Pada masa kolonialisme, modernisasi yang berlangsung sedikit demi sedikit mempengaruhi pola hidup dan mind set rakyat Indonesia untuk mengikuti gaya hidup yang dibawa oleh orang-orang Eropa. Tentu hal ini menjadi tantangan tersendiri. Di satu sisi, bangsa Indonesia tidak senang dijajah Eropa, namun di sisi lain kita kemudian mengikuti gaya hidup mereka yang menjajah. Anomali tersebut kemudian berlangsung sampai diraihnya kemerdekaan. Bahkan dengan merdekanya Indonesia, tidak menjadikan pengaruh asing berkurang bagi bangsa ini. Semakin hari semakin terasa besar efek modernisasi, hingga seperti yang kita rasakan pada saat ini. Sebagian dari efeknya, yaitu mulai memudarnya karakter asli Indonesia yang lekat dengan budaya Timur.

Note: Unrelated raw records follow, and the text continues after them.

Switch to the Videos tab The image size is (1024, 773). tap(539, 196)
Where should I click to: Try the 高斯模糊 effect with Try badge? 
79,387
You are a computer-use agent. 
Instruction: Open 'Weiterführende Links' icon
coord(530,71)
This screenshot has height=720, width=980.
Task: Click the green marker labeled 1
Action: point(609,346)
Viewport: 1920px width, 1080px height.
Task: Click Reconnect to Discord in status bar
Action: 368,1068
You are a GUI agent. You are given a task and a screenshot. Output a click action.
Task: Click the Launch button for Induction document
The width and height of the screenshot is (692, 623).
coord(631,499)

Kini, individualisme, kapitalisme, liberalisme, hedonisme, dan isme-isme yang lain seakan mendominasi kehidupan sosial masyarakat Indonesia. Abuddin Nata (2013: 249) menuturkan bahwa terbentuknya masyarakat modern yang menciptakan suatu tatanan kehidupan baru akan menimbulkan kerusakan di dunia ini. Dari pola hidup baru yang dijalani oleh masyarakat modern, akan muncul problematika yang mengikutinya, antara lain desintegrasi ilmu pengetahuan, kepribadian yang terpecah, penylahgunaan IPTEK, pendangkalan iman, pola hidup materialistik, menghalalkan segala cara, stress dan frustrasi, kehilangan harga diri dan masa depannya, hingga pelanggaran-pelanggaran norma lainnya.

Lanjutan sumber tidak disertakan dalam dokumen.